Seuls les peuples européens pourraient convaincre les États de s’immoler sur l’autel du fédéralisme, à moins que les circonstances ne les y contraignent. Hélas, le résultat des élections montre que le désamour l’emporte aujourd’hui sur l’enthousiasme à l’égard de l’Europe. Il ne faut donc pas compter sur le peuple et sur ses relais politiques. Quant aux circonstances, il est clair que, malgré les difficultés économiques et sociales dont on ne voit pas la fin, les États ne sont pas près d’accepter le fédéralisme. Songeons qu’une réforme aussi urgente et évidente que l’harmonisation fiscale et sociale n’est toujours pas à l’ordre du jour ! Pourtant les circonstances continueront à peser et les difficultés ne disparaîtront pas par enchantement. Faute de les dépasser par le haut, elles trouveront fatalement une solution par le bas. Ce n’est pas un hasard si les économistes sont de plus en plus nombreux à prédire l’éclatement inéluctable de la zone euro !

 

(1)   Sondage réalisé du 12 au 14 mai sur un échantillon représentatif de 1007 personnes âgées de 18 ans et plus.
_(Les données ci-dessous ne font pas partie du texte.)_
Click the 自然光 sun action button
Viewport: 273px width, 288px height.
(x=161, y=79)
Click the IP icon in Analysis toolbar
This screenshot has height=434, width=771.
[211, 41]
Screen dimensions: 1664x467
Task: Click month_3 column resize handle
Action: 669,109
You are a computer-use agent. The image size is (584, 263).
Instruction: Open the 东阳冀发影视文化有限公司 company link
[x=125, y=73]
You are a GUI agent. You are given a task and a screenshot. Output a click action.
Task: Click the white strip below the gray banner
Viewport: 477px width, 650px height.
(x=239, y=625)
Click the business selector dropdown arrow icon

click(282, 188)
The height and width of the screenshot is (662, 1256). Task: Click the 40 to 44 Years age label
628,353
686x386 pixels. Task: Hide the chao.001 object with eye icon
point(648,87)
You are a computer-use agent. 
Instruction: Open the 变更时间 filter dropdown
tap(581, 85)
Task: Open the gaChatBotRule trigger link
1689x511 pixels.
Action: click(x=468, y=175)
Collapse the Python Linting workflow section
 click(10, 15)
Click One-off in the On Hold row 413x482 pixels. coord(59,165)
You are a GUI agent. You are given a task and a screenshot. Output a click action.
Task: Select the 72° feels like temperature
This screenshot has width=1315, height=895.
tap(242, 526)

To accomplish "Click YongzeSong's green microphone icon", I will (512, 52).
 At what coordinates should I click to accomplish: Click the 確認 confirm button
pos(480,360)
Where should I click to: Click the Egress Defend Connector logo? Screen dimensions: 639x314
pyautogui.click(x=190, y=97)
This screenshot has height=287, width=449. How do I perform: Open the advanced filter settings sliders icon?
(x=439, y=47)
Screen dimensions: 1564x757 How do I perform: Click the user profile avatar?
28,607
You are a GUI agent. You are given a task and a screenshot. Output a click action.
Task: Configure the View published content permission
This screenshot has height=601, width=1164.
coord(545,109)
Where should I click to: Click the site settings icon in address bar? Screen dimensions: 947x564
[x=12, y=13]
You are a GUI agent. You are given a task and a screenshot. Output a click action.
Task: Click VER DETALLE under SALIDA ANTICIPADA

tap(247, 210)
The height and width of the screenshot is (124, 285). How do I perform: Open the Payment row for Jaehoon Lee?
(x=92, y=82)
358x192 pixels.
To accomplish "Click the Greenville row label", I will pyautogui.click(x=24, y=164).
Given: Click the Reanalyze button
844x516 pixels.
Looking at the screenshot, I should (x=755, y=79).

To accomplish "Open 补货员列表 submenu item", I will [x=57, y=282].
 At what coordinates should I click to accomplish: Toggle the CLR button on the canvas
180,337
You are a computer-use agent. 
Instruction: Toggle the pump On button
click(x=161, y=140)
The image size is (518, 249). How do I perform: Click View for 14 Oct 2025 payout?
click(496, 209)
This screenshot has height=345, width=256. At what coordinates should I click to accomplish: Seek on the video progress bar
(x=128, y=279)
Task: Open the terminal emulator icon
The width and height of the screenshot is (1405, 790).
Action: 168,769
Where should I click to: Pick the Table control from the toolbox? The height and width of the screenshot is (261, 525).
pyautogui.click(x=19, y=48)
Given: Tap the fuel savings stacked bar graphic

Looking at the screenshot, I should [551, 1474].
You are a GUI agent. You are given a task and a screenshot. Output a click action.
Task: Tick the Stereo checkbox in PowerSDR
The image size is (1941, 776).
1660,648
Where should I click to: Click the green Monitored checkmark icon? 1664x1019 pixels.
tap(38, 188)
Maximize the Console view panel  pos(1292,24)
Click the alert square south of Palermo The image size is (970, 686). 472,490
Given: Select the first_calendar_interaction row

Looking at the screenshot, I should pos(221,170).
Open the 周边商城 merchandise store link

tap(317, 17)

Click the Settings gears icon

Voir Le Monde du 20 mai 2014.

(2)   D’après les chiffres les plus récents, entre 2008  et 2011, la forte hausse du revenu de la catégorie des cadres supérieurs et celle, bien moindre, des catégories intermédiaires ont à peu près compensé les baisses observées chez les employés, ouvriers et retraités. Voir: Louis Maurin : « la France populaire décroche, qui s’en soucie ? » (Observatoire des inégalités, 26 mai 2014).

(3)   En 2010. À comparer avec 42 % au Royaume-Uni et aux États-Unis 48 %, soit pratiquement la moitié du revenu national ! La part du millime supérieur (les 0,1 % les plus riches) dans le revenu national atteint 4 % en Allemagne, 2,5 % en France, 5,5 % au Royaume-Uni, 7,5 % aux États-Unis ! Autre élément de comparaison des inégalités : le taux de pauvreté, calculé comme le pourcentage de la population dont le revenu est inférieur à la moitié du revenu médian est de 9,7 % en Allemagne contre 7,1 % en France (cf. Th. Piketty, Le Capital au XXIe siècle, Le Seuil, 2013). Tous ces chiffres permettent de comparer le degré d’inégalité entre les deux pays ; ils ne donnent aucune indication sur le niveau de la pauvreté dans chaque pays. En 2012, le pouvoir d’achat par habitant était de 12 % plus élevé en Allemagne qu’en France.

(4)   Hors PECO. Cf. Nauro Campos, Fabrizio Coricelli et Luigi Moretti, « Economic Growth and European Integration : A Counterfactual Analysis ». Voir le compte-rendu dans The Economist, 12 avril 2014, p. 74.

(5)   Le Monde du 16 mai 2014.

(6)   Cf. Altiero Spinelli : « L’unification de l’Europe ne peut pas être un chapitre de la politique étrangère de nos États, parce qu’elle est l’anéantissement de leur prétention même de faire une politique étrangère… Ce que nos États, nos gouvernements, nos parlements, doivent être appelés à accomplir est ce que j’ai appelé une abdication… ». Discours devant le Congrès du Peuple européen, Turin, avril 1957, in Manifeste des Fédéralistes européens (1957), Gardonne, Presse Fédéraliste et Fédérop, 2012, p. 116.